- **Aim**
Copy out verbatim everything from the row containing "Task: Open the About EuroBonus link" down to the end of the rows, both ends included. Omit the pictures from your answer.

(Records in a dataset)
---

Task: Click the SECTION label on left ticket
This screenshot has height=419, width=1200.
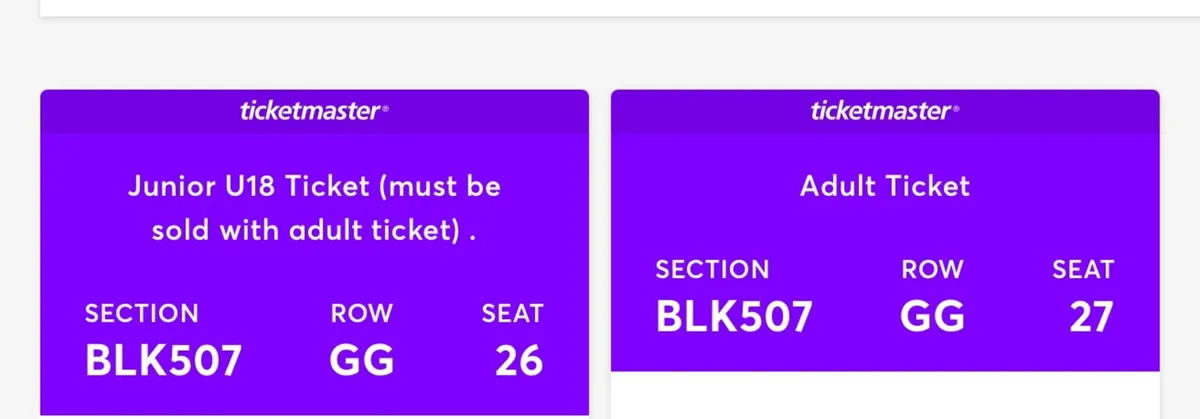Action: coord(142,313)
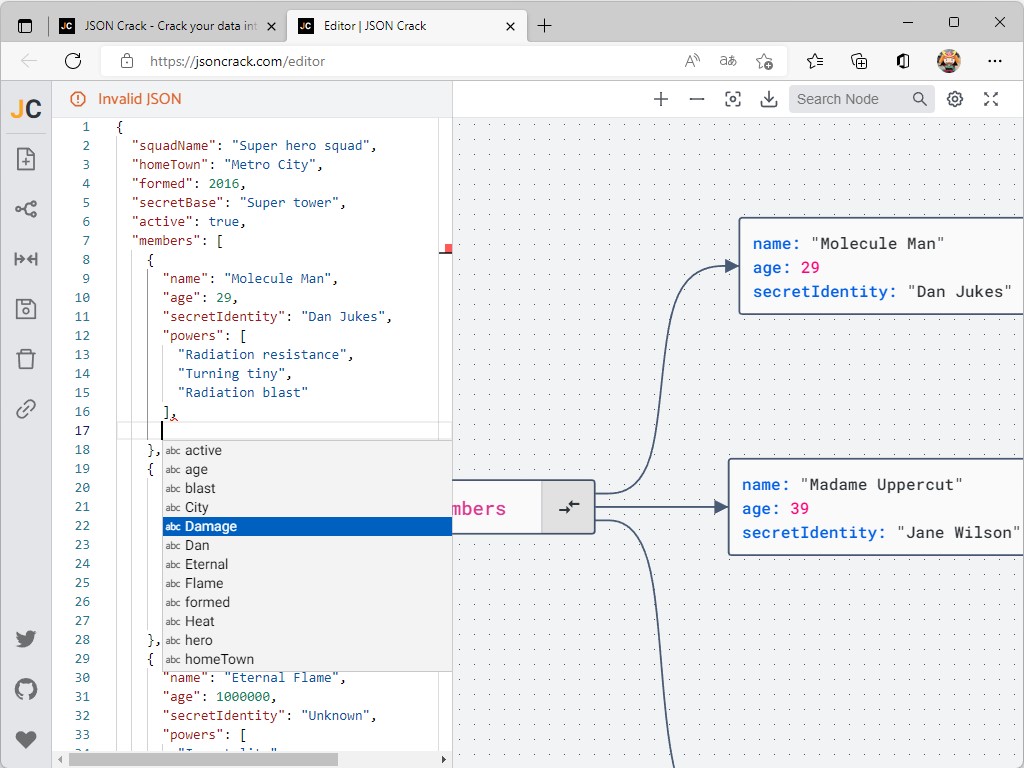Click the center view focus icon
1024x768 pixels.
pos(733,99)
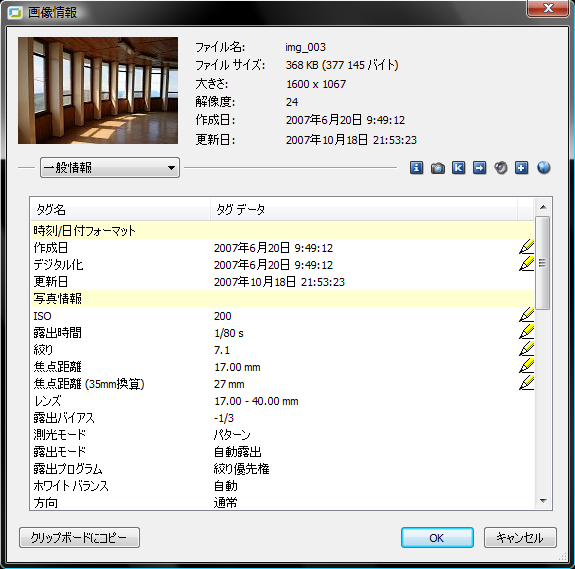Click the blue K keyword icon
The height and width of the screenshot is (569, 575).
(458, 168)

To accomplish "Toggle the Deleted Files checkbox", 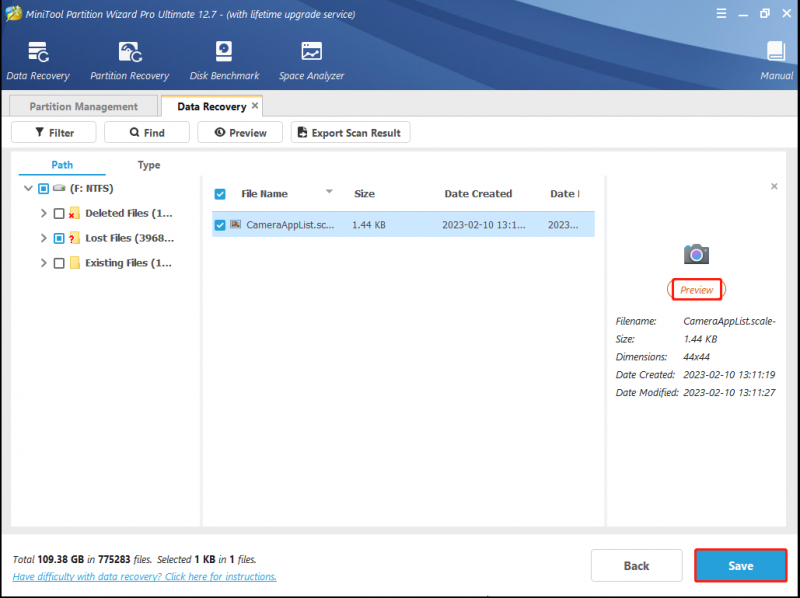I will click(59, 213).
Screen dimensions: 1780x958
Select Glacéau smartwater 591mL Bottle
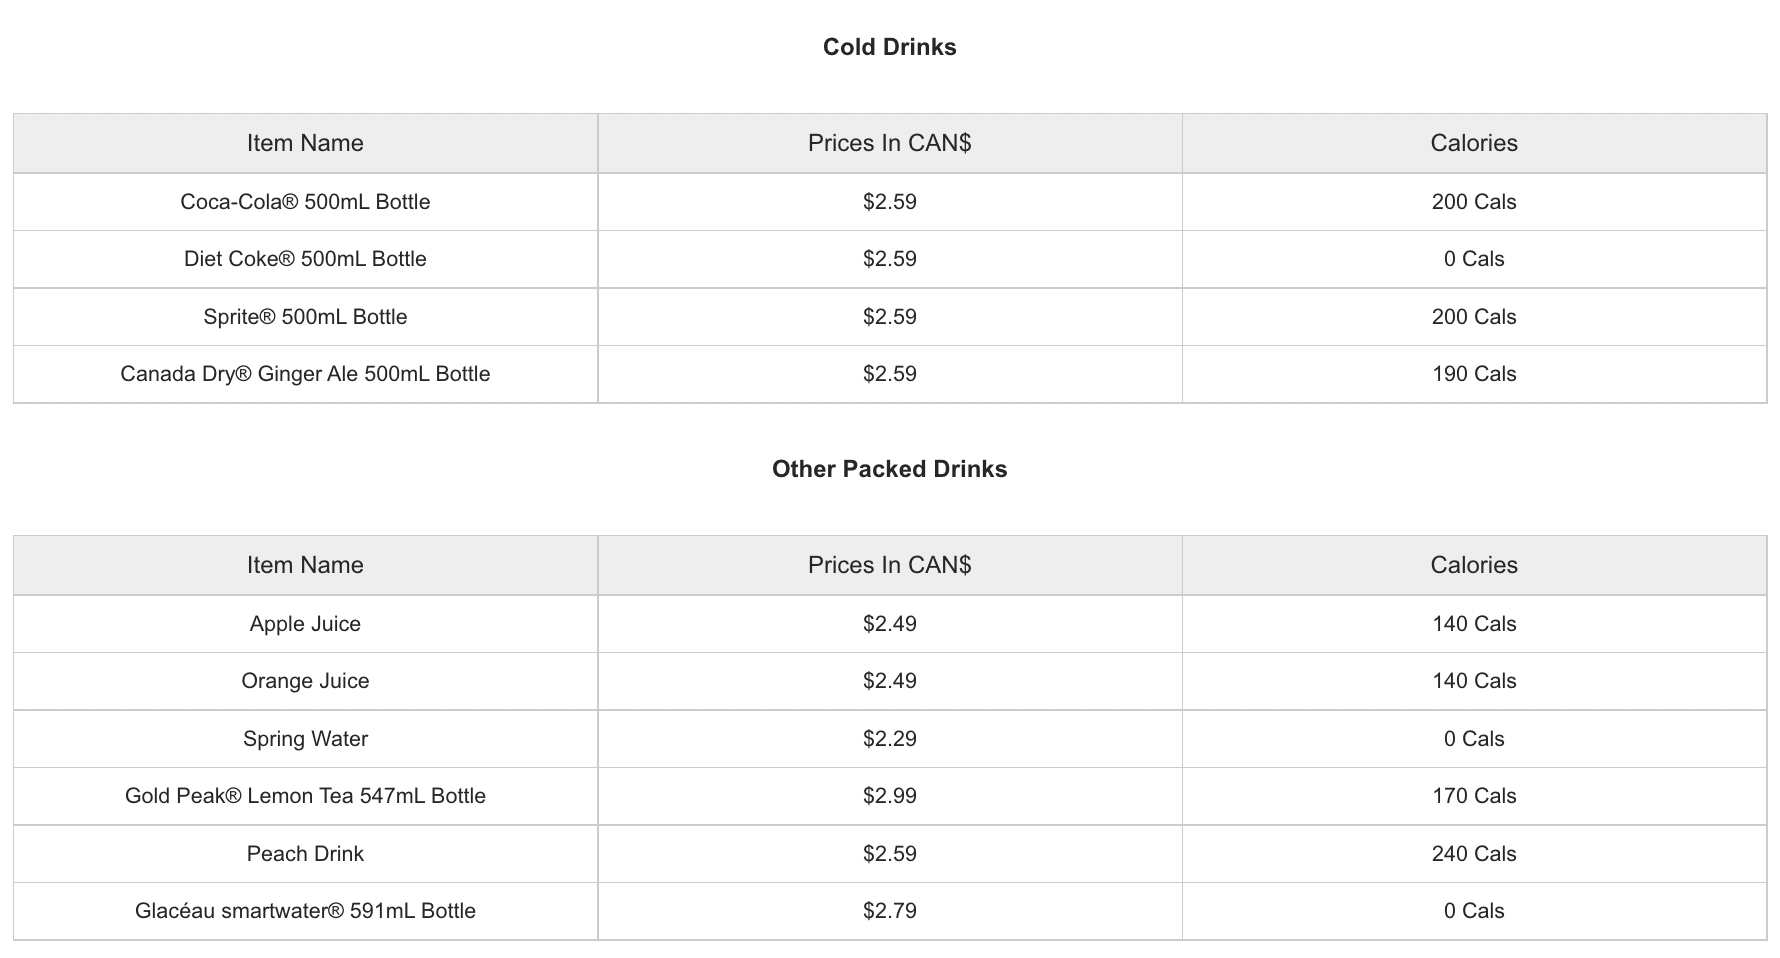coord(305,911)
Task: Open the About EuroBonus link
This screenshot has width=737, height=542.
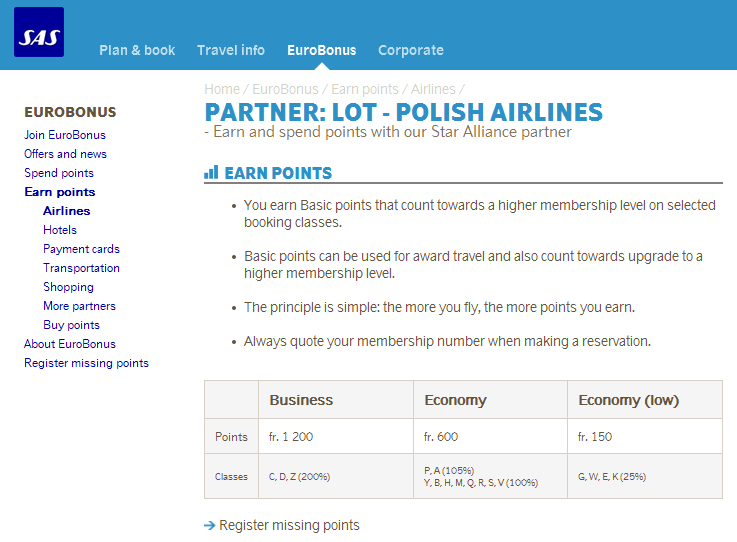Action: [70, 344]
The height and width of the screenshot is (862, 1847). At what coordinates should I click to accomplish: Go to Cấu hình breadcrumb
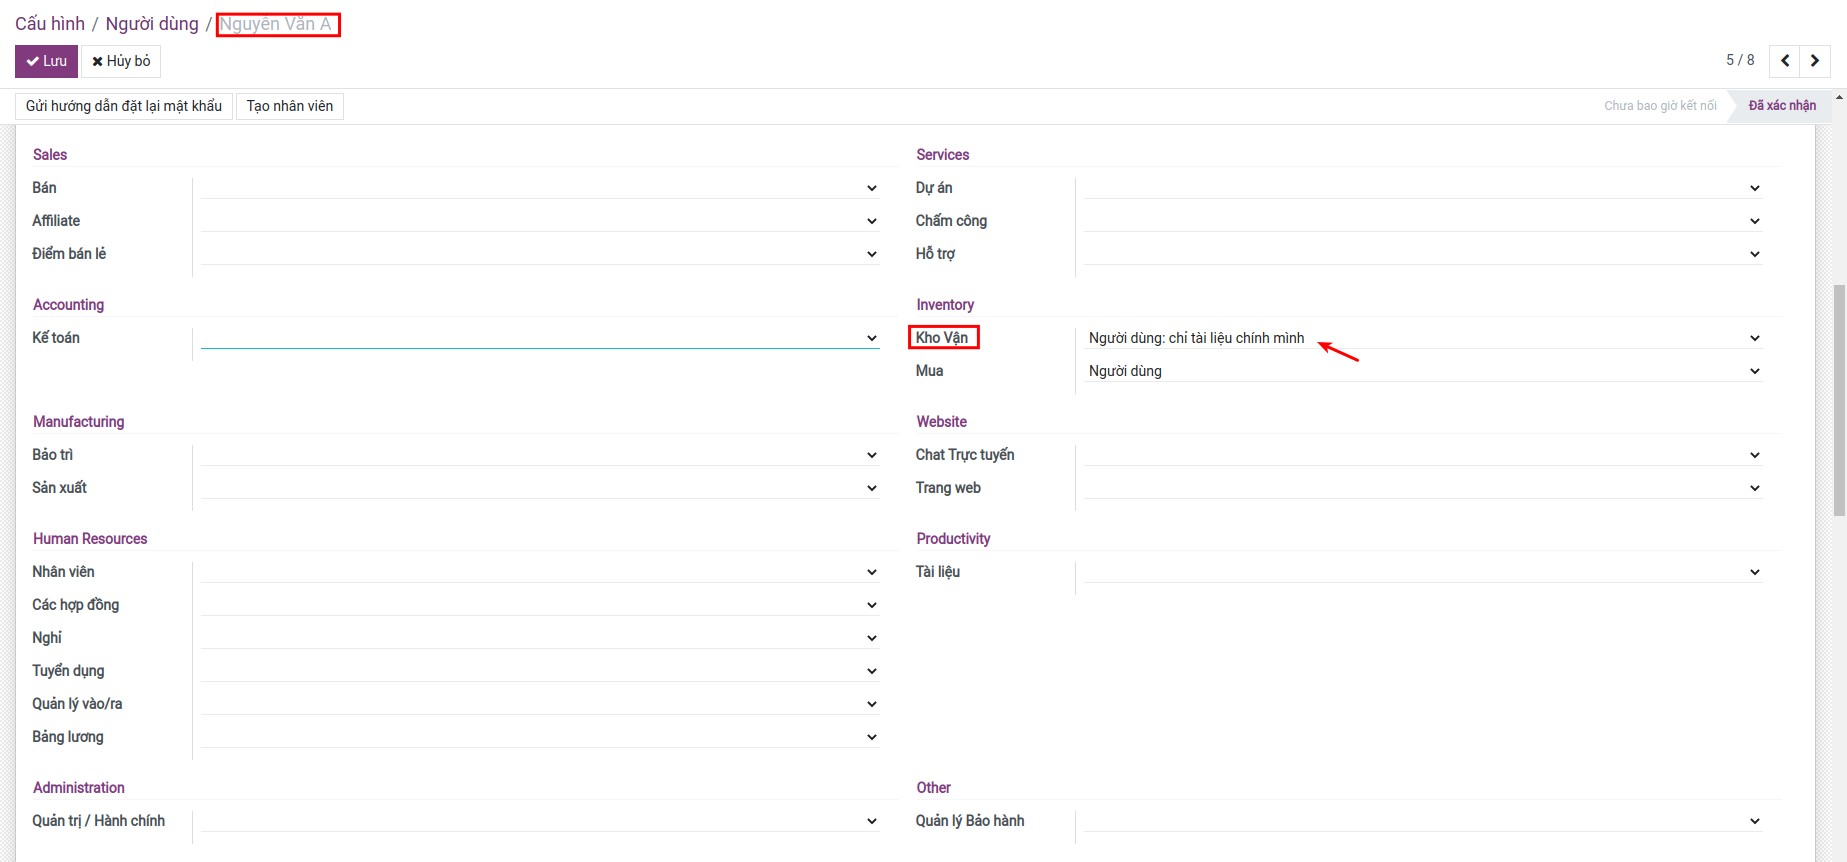coord(50,24)
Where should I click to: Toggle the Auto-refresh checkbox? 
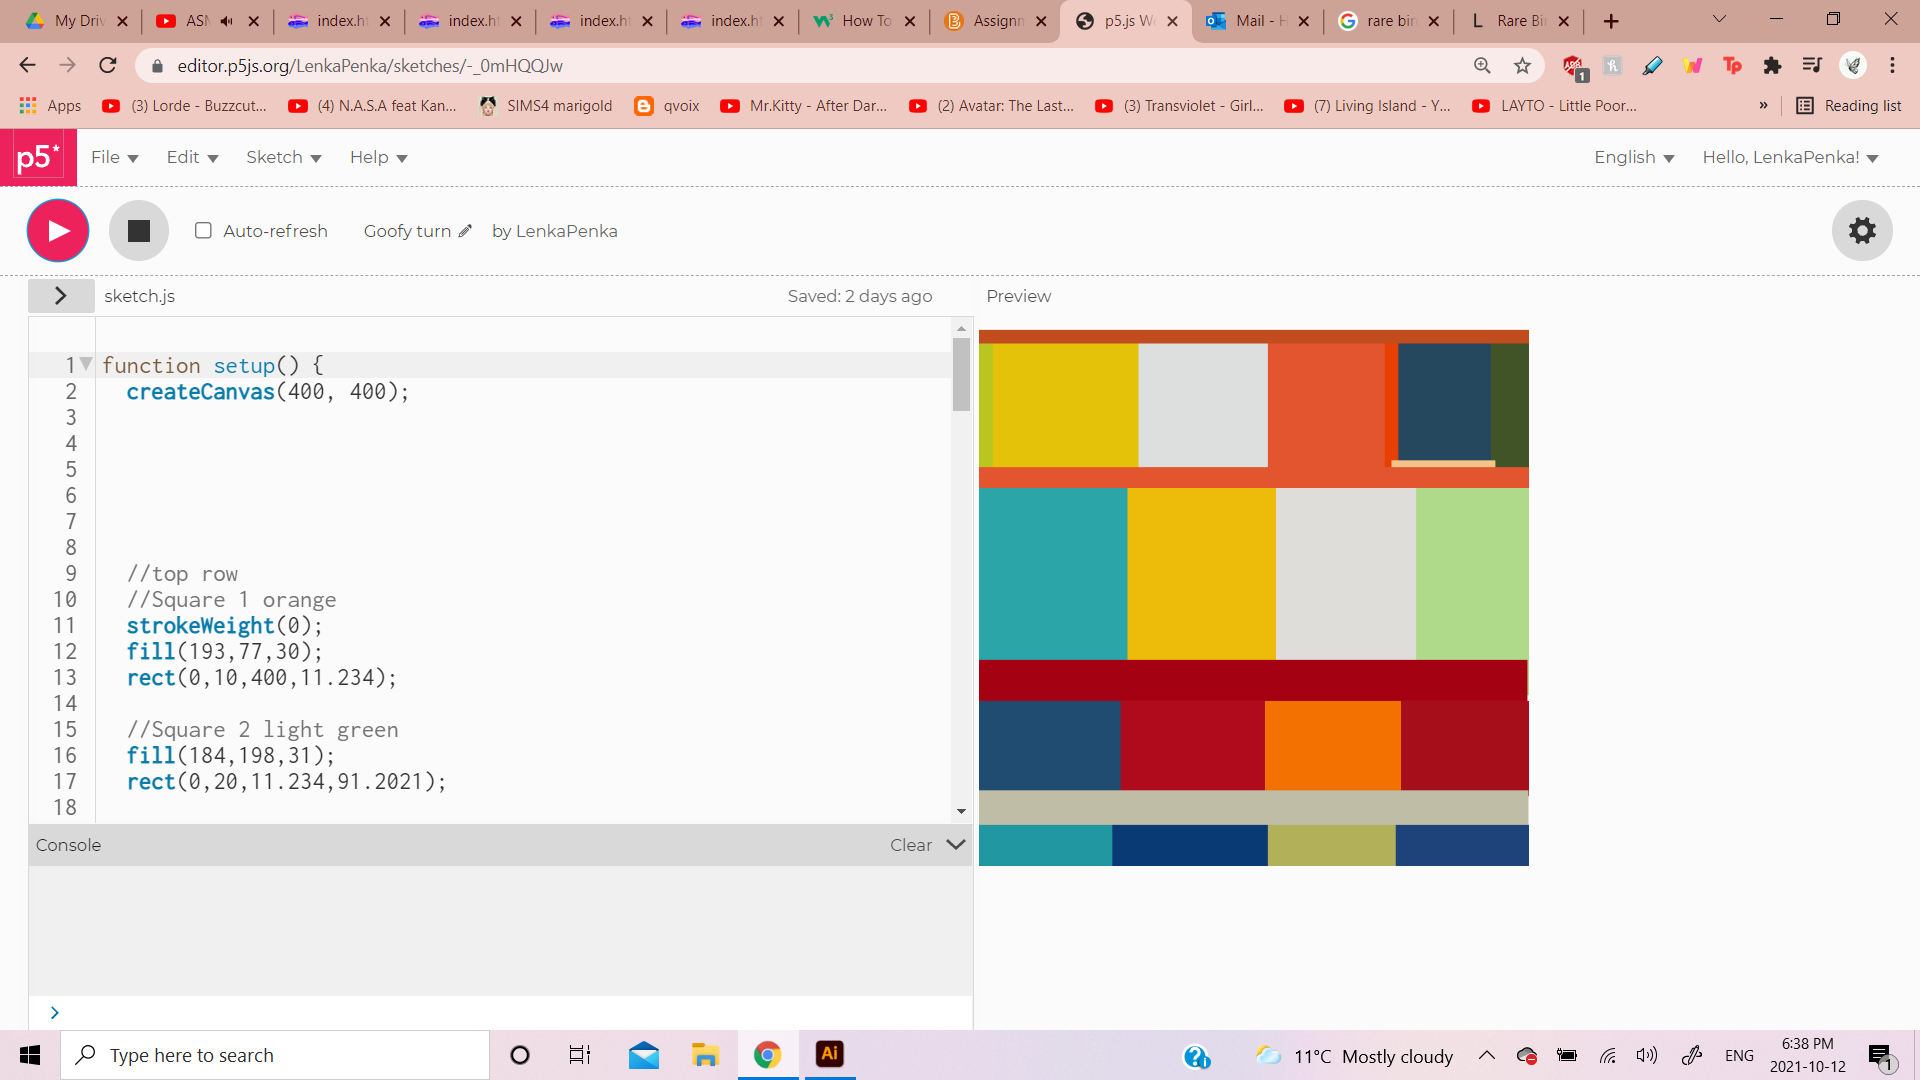pos(204,231)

---

- **Output of the exercise**
Task: Open the About EuroBonus link
This screenshot has width=737, height=542.
Action: [70, 344]
The height and width of the screenshot is (862, 1847). At what coordinates should I click to accomplish: Go to Cấu hình breadcrumb
coord(50,24)
Where should I click to: Toggle the Auto-refresh checkbox? 
pos(204,231)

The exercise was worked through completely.